▸ Work item
Reproduce, word for word, the lines in the material below starting with the one that has "Task: Select the G68 gain parameter" and going on through the one that has "Given: Select the 首页 tab". Leave out all pictures.

▸ Extracted records
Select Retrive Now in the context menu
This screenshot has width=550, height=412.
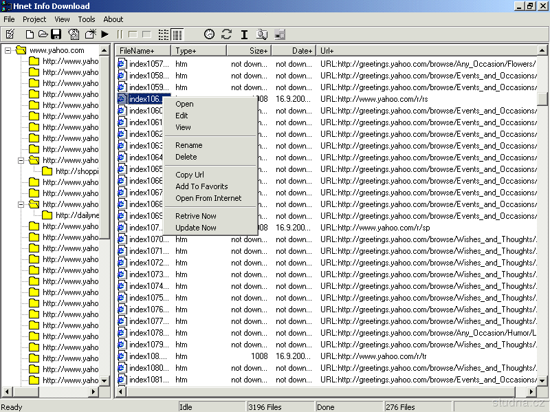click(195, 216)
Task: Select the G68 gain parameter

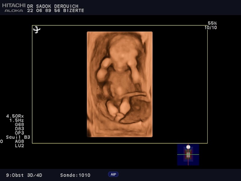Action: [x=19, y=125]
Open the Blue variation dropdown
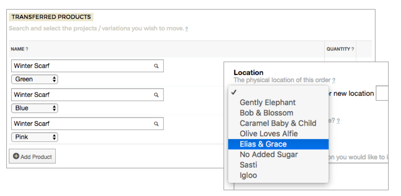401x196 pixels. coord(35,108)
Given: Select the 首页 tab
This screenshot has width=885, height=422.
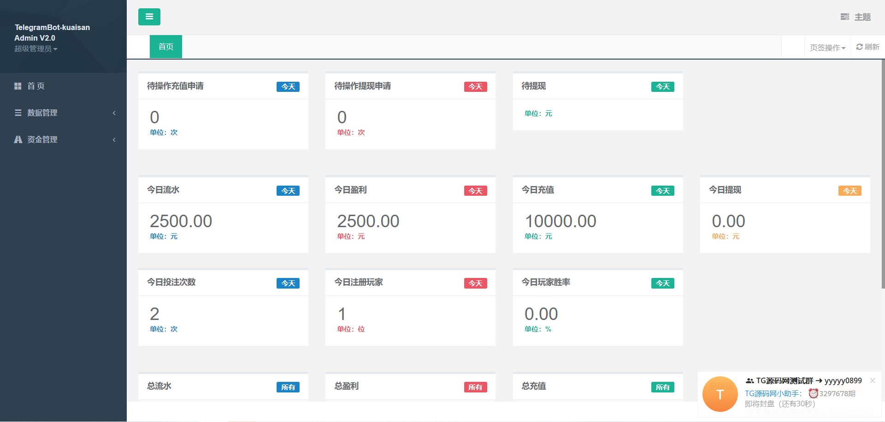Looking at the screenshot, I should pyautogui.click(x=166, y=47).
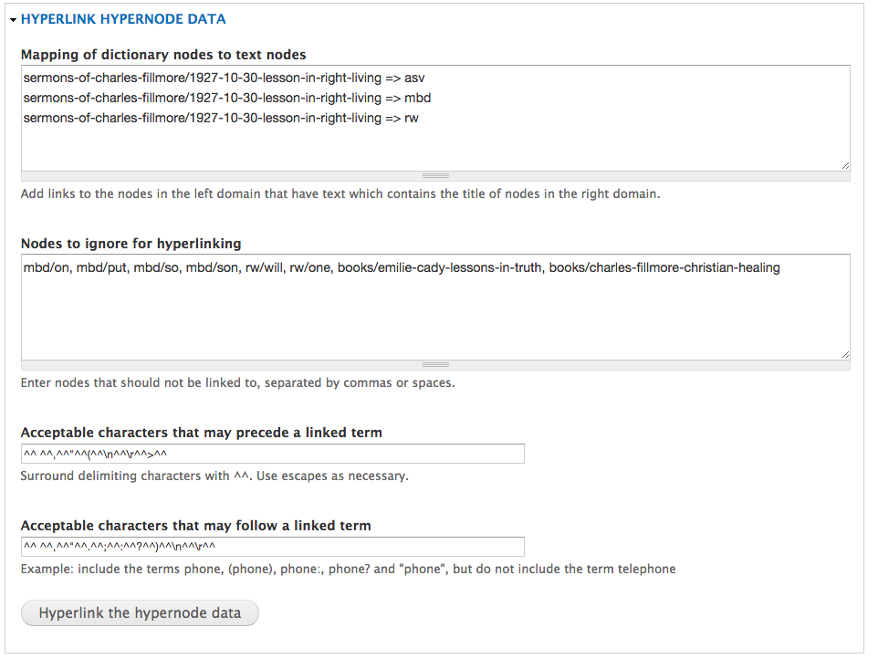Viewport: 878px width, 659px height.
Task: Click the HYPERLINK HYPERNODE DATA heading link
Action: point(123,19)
...
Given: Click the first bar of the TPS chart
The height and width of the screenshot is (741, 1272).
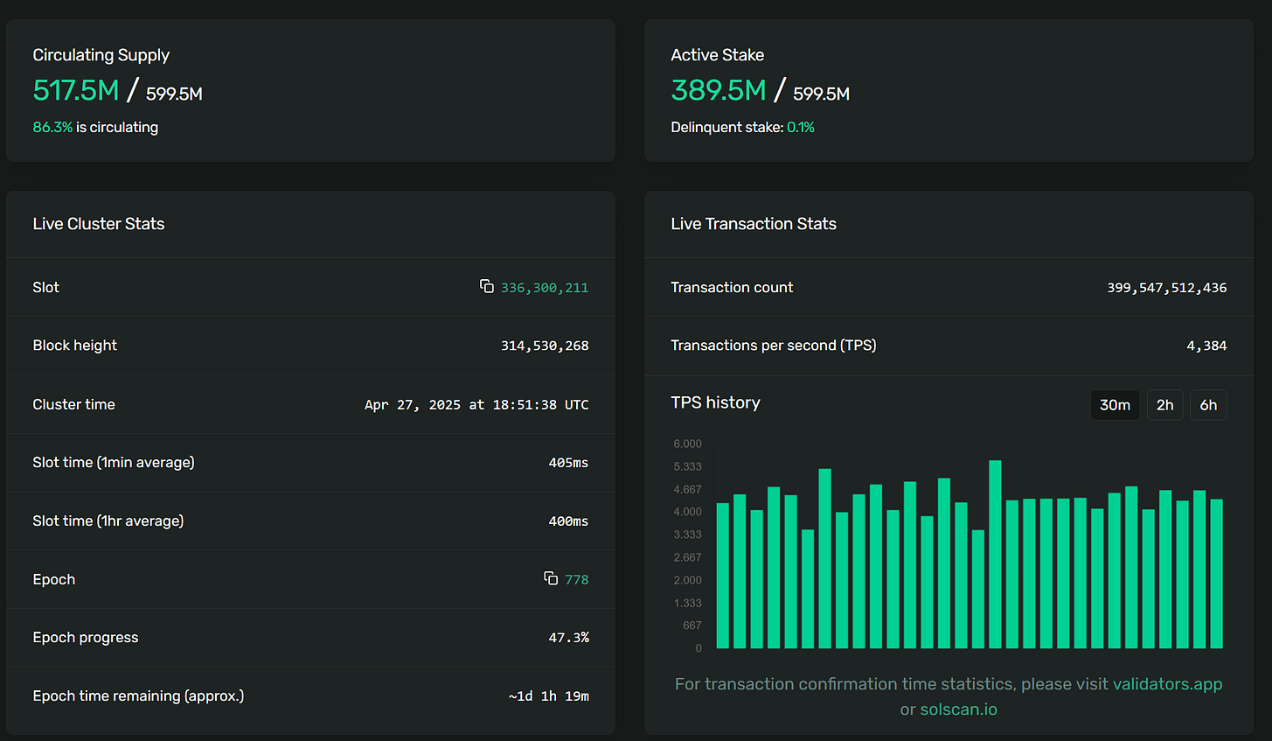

▸ Answer space
Task: Select the G68 gain parameter

Action: [x=19, y=125]
Open the Blue variation dropdown
401x196 pixels. coord(35,108)
Given: Select the 首页 tab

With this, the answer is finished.